─── DATA PROVIDED
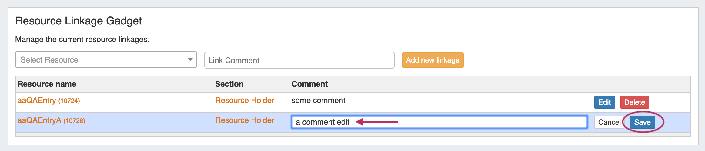The image size is (705, 151).
Task: Open the Select Resource dropdown
Action: [x=103, y=60]
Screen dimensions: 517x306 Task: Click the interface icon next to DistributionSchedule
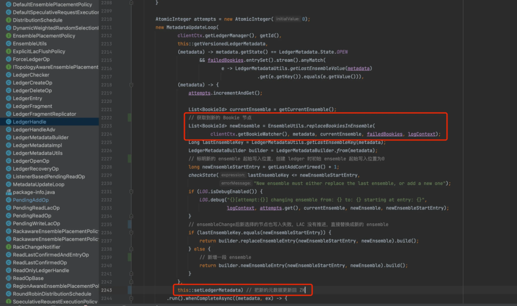coord(9,20)
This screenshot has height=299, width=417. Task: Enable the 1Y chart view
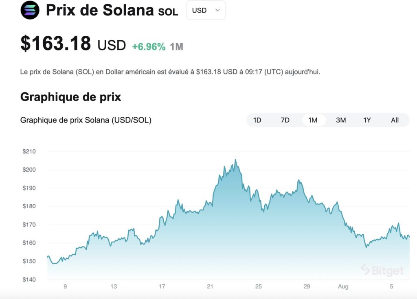pyautogui.click(x=367, y=120)
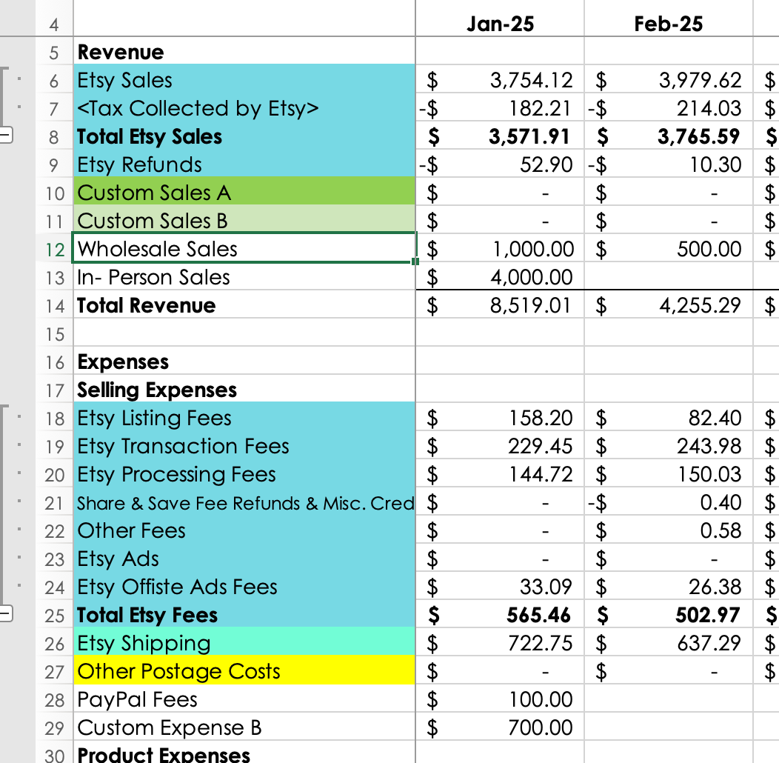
──────
> [WHAT YOU WILL DO] Give back exactly the lines from the line with "This screenshot has" through the final line of the entries above, and keep pictures out of the copy.

> [ANSWER TO THE EXERCISE]
This screenshot has height=299, width=417. Task: Enable the 1Y chart view
pyautogui.click(x=367, y=120)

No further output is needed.